Regulation happens every day.  And hell yes, I want the government regulating food.  (You know, the FDA has done some nice things regarding the quality of food that can be sold in the US.  Is this so different?)

 I don't think anyone really wants limits on what we can buy.  But limits on how bad the shit they can sell seems like a decent idea to me.  Don't forget, our gonvernment is, ideally, a reflection of our society.  And our society is in bad shape in lots of ways.  How about a little help?  

 I'm actually shocked they ahven't done more with this.  Anything to distract from the disaster they made of the Middle East seems like a good target for the current group of morons in charge.  (Steroids in Congress anyone?  How about a right to die case?  See the monkey?  Look at the monkey!)


----------



## Var (Apr 29, 2005)

I dont think the govt should have any say in what we put into our bodies, (food, drugs, etc...).  But of course, I also think stupid people SHOULD get fat and die.


----------



## BigDyl (Apr 29, 2005)

mr_oo3 said:
			
		

> Correct me if i'm wrong, but isn't Fast Food Nation the book and Supersize Me is the movie.

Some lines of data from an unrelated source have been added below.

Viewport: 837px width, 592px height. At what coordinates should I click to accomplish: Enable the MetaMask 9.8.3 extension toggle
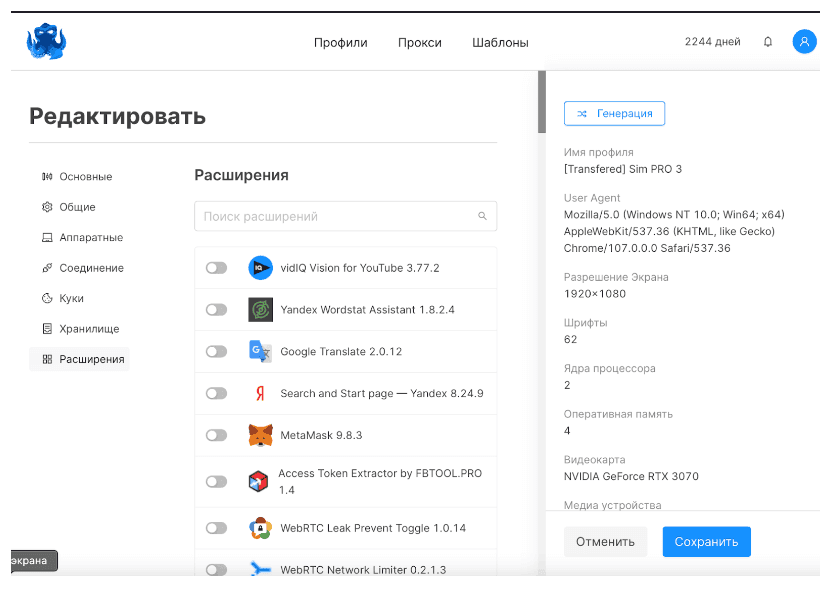pos(216,435)
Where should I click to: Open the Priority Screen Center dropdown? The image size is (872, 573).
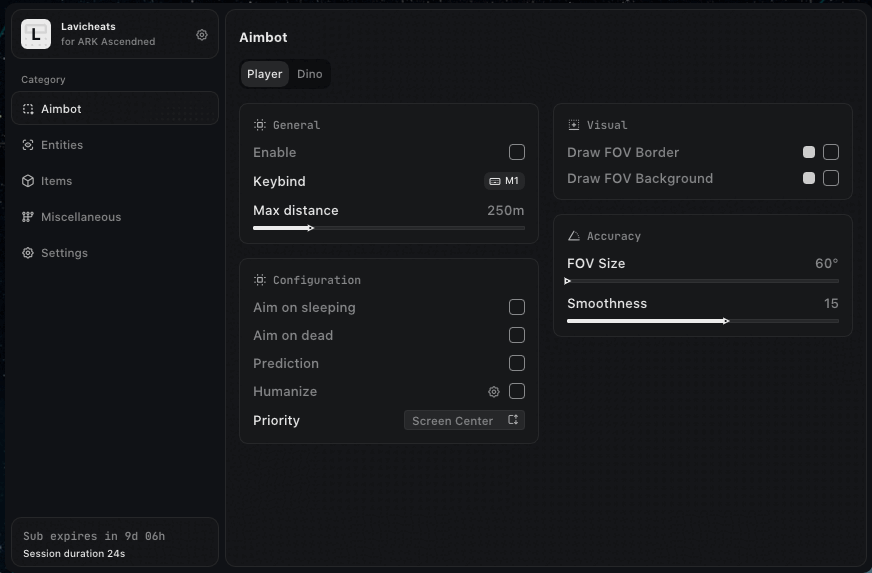(x=464, y=420)
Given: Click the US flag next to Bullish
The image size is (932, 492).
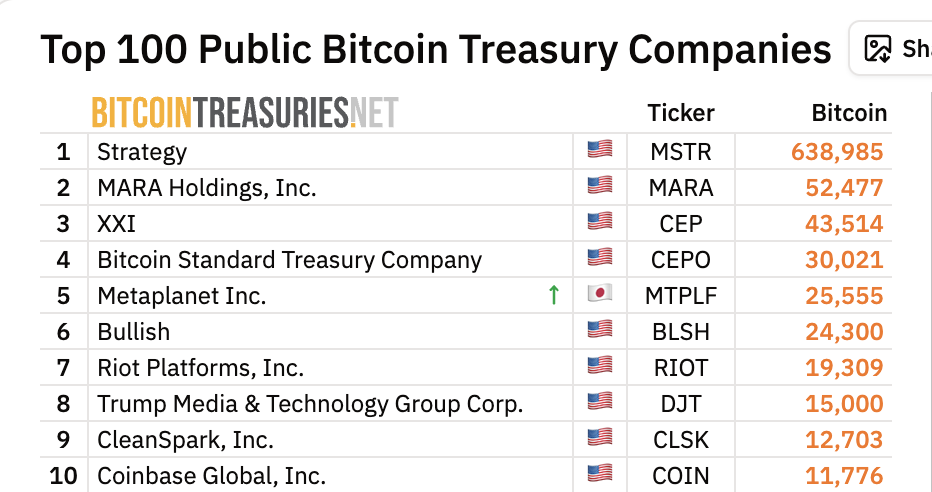Looking at the screenshot, I should point(599,330).
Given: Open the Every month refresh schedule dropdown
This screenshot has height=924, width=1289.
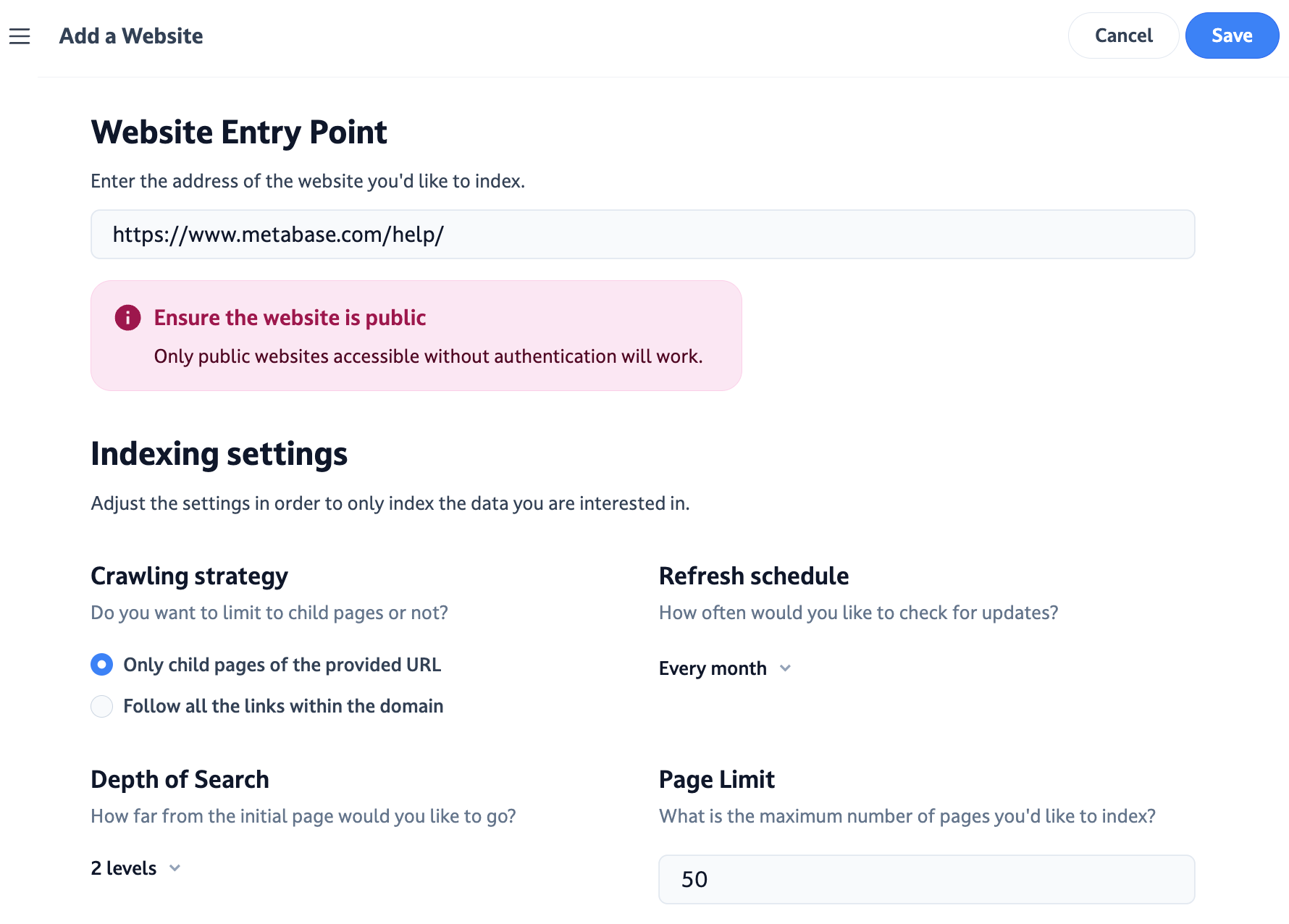Looking at the screenshot, I should 713,668.
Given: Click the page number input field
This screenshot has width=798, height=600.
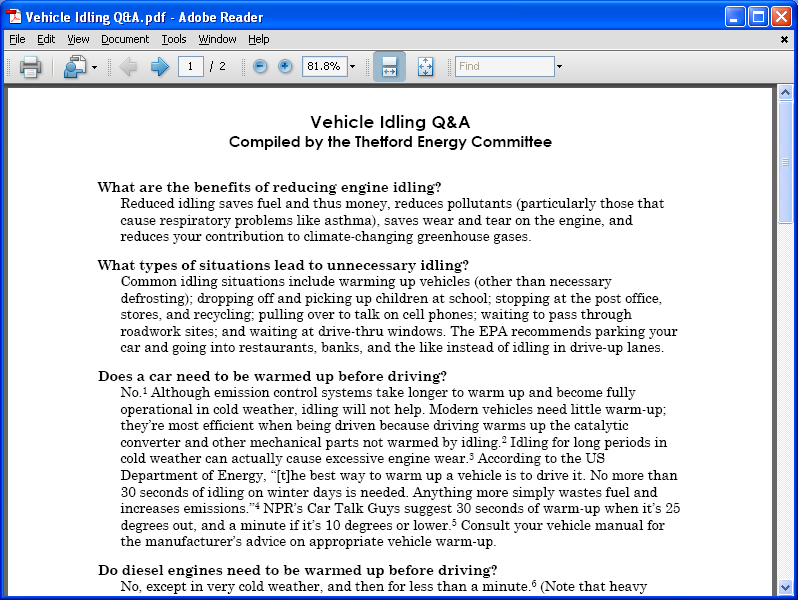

Yeah, my bad.  Fast food nation = good book.  Super Size Me = Good Movie.  Btw, it seems what leads us to getting these super fast meals is our work contraints...but I have a feeling that will lead to something political...


----------



## LAM (Apr 29, 2005)

I don't think the fast food industry should be regulated.  anybody with an IQ over 70 should know that fast food is unhealthy and shouldn't be consumed on a regular basis.  while I do feel sorry for the children of lazy stupid parents who constantly feed them this garbage.  I don't think that regulation but education is the solution to this obesity "epidemic".  

and of course there are just way to many stupid people out there who feel the need to procreate.  unfortunately most stupid people don't realize they are stupid.


----------



## njc (Apr 29, 2005)

Sh8kin said:
			
		

> So the government should be responsible for what we eat? We are not babies here. What next? What we wear? What we drive? How often we can work out? The point is that choice is a previledge in this society, but unfortunately, like everything else, can be abused. And it is.
> 
> They sell Rat poison at the supermarket. It is someones choice whether they buy that stalk of celery or box of rat poison and eat it. I like to get a pork steak (southern thing) every once in a while. That is one of the fattiest pieces of shit you can eat. Should I be denied that because 1 person decides it's not fit for the rest of us?
> 
> ...


 Youre really taking all or nothing thinking to an extreme here.  Of course they shouldnt determine what we wear.  They should however not allow manufacturers to put razor blades in our clothing.  Of course they shouldnt tell people what to drive.  They do however regulate certain safety standards that sometimes come into question.  Such is the case with fast-food, of course it all comes under fda scrutiny, but are they strict enough?  Hardly.  And you act as if im saying fastfood should be outlawed.  Go back and read my posts.  Of course we should be allowed to eat where and what we want.  All im saying is that the food could be better regulated, thats all.  Such was the question of the thread.


----------



## LAM (Apr 29, 2005)

njc said:
			
		

> They do however regulate certain safety standards that sometimes come into question.  Such is the case with fast-food, of course it all comes under fda scrutiny, but are they strict enough?  Hardly.  And you act as if im saying fastfood should be outlawed.  Go back and read my posts.  Of course we should be allowed to eat where and what we want.  All im saying is that the food could be better regulated, thats all.  Such was the question of the thread.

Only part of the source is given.